Page excerpt:
[start]
The very level of the discussion, the very character of the analysis, testifies to the serious extent to which the Red Army has grown. A year to eighteen months ago, an analysis like this, with active participation not merely by the higher commanding personnel but also the middle-ranking commanders, could not have taken place. There is an unquestionable improvement shown here. We heard many criticisms, sometimes very severe and harsh ones, but it is just this critically demanding attitude that testifies to the raising of the army’s level and, above all, the level of its commanding personnel. The army has matured, it is presenting itself with more complex tasks and subjecting itself to stricter demands.
But at the same time, in the light of these increased demands and of the more complex tasks with which the international situation confronts us, the manœuvres have revealed to us all the more clearly our dark, weak sides.
If one were to sum up everything that has been said here, one would have to say: the weakness of the manœuvres consisted in the lack of correspondence between conception and execution. The actual operational plan had, on both sides, an extremely clearcut, sharp and, so to speak, absolute character. But it was broken up in the process of execution because it was not corrected in accordance with the situation and the actions of the enemy, and consequently disappeared in the actual course of operations, which proved, in practice, to lack any unified leadership.
[end]
Set tasks:
(a) Do these statements agree with the passage on the Red Army maneuvers? Answer yes or no for each, and quote the words of the passage that decide it. (i) Middle-ranking commanders took an active part in the analysis alongside higher commanding personnel. (ii) The operational plan was corrected to fit the situation and the enemy's actions. (iii) An analysis like this could have taken place a year to eighteen months ago.
(b) Quote the stretch of the passage on the Red Army maneuvers from "But at the same" through "dark, weak sides.".
The listing isn't needed for any of this.

Stored records:
[start]
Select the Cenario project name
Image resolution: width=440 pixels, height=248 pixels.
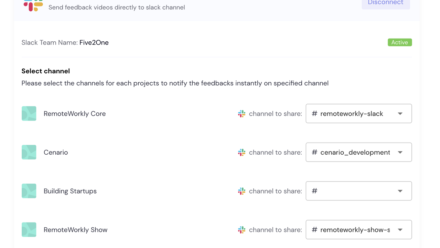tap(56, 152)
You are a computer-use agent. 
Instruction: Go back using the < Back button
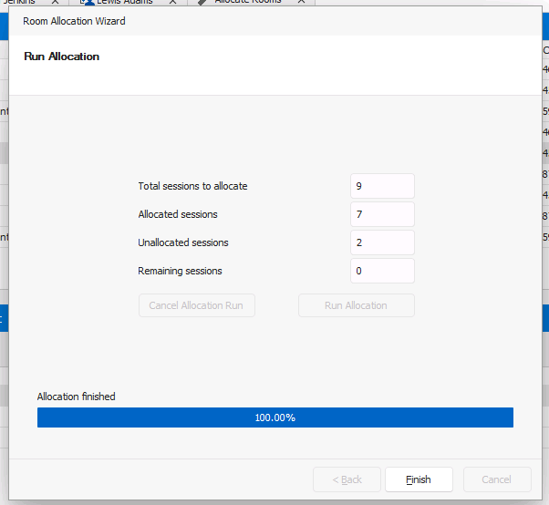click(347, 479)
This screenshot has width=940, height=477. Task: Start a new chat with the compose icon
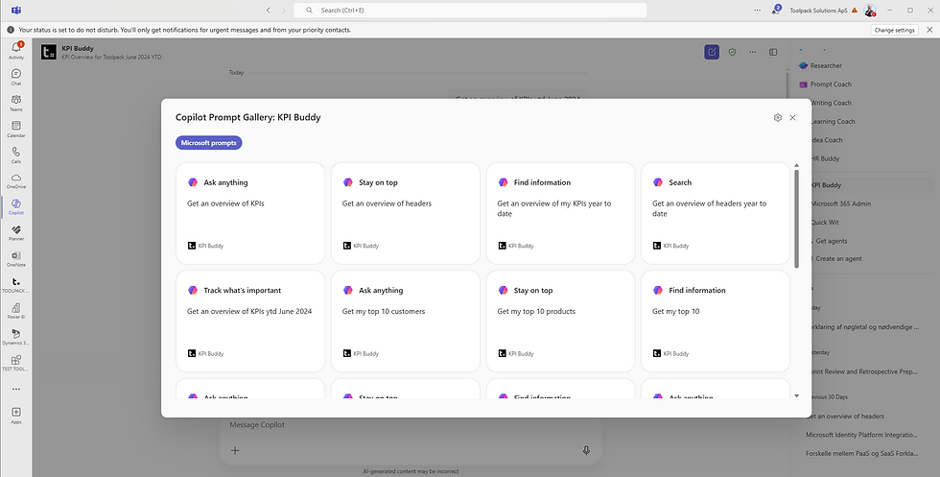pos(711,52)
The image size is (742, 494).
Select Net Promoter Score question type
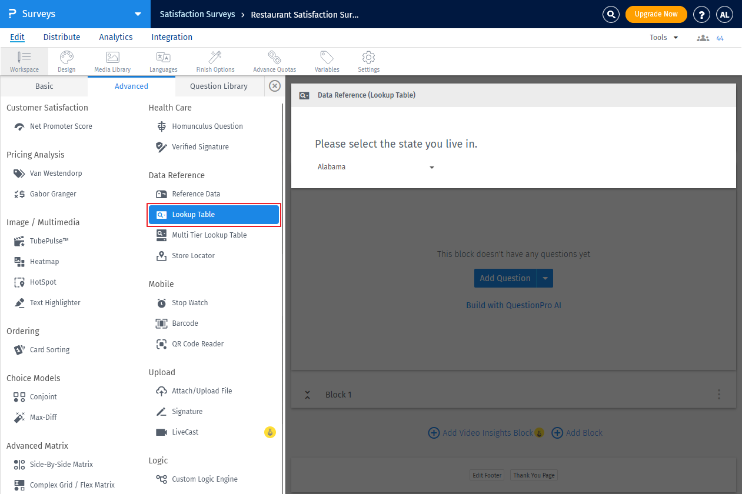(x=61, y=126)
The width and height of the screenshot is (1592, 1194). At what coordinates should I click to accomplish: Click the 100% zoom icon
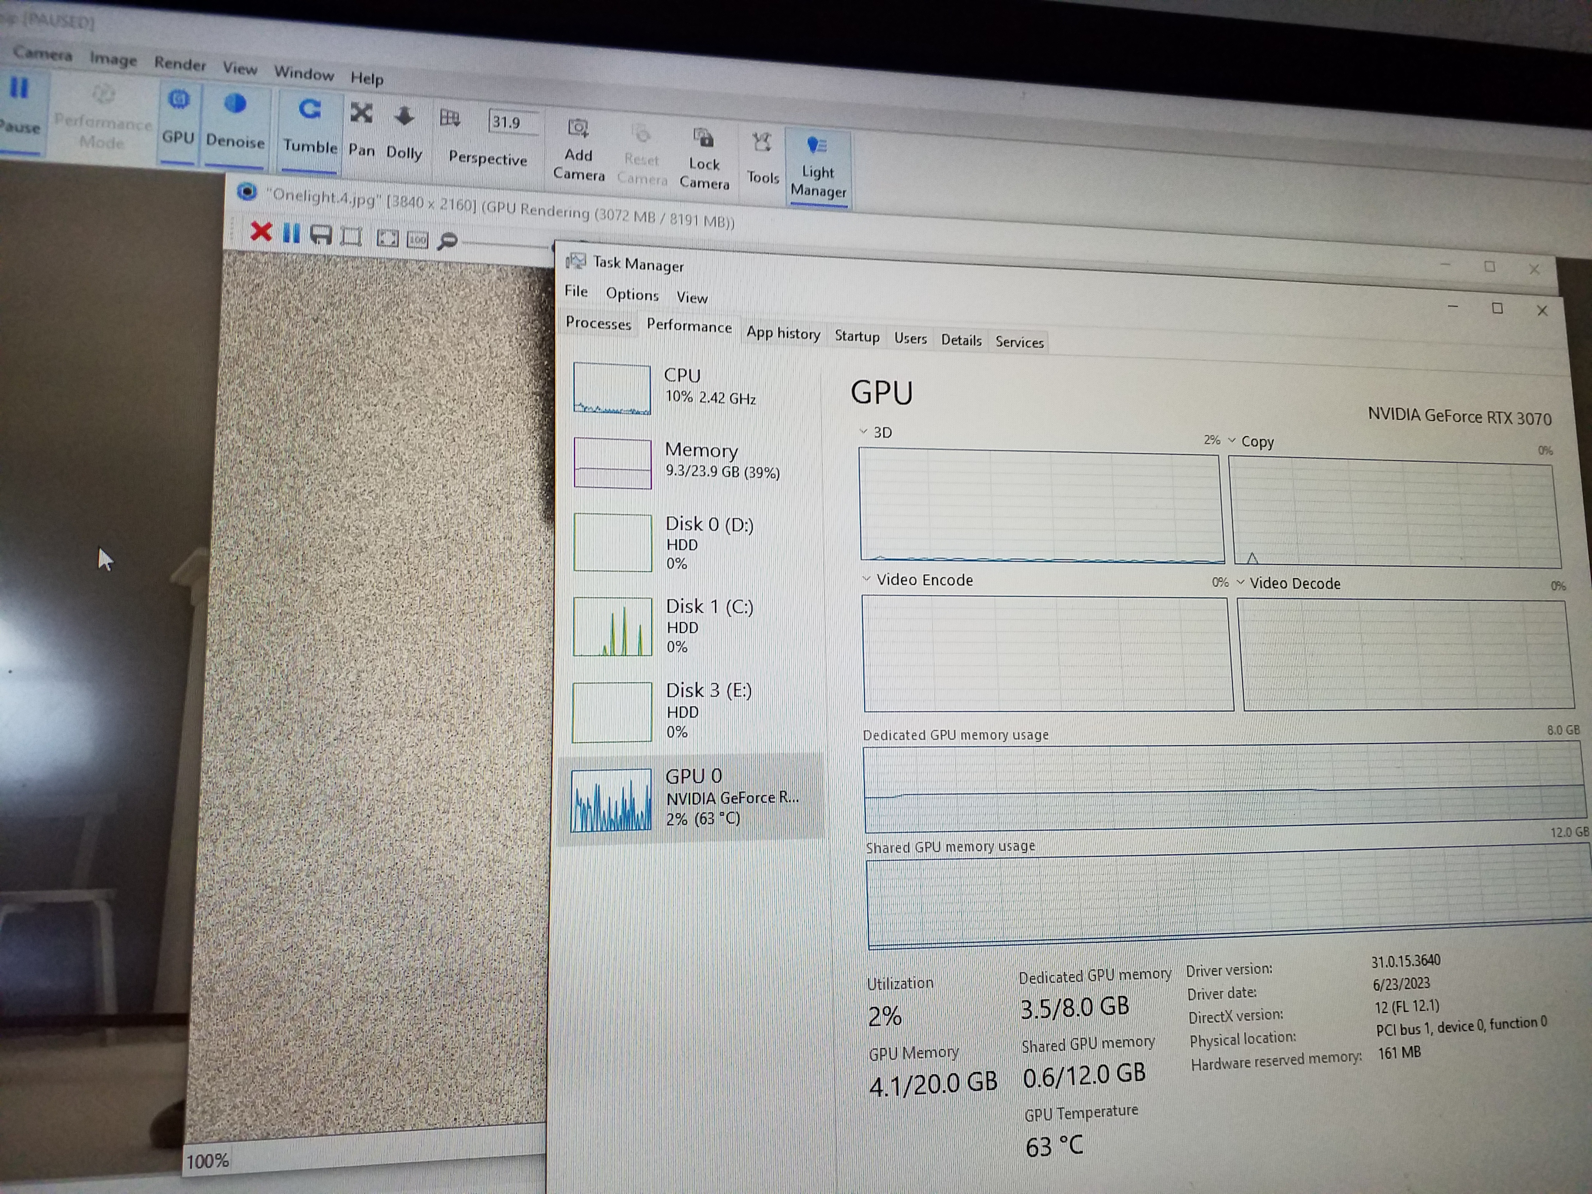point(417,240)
[end]
Outputs in order:
(a)
(i) Yes: "with active participation not merely by the higher commanding personnel but also the middle-ranking commanders"
(ii) No: "it was not corrected in accordance with the situation and the actions of the enemy"
(iii) No: "A year to eighteen months ago, an analysis like this, with active participation not merely by the higher commanding personnel but also the middle-ranking commanders, could not have taken place."

(b)
But at the same time, in the light of these increased demands and of the more complex tasks with which the international situation confronts us, the manœuvres have revealed to us all the more clearly our dark, weak sides.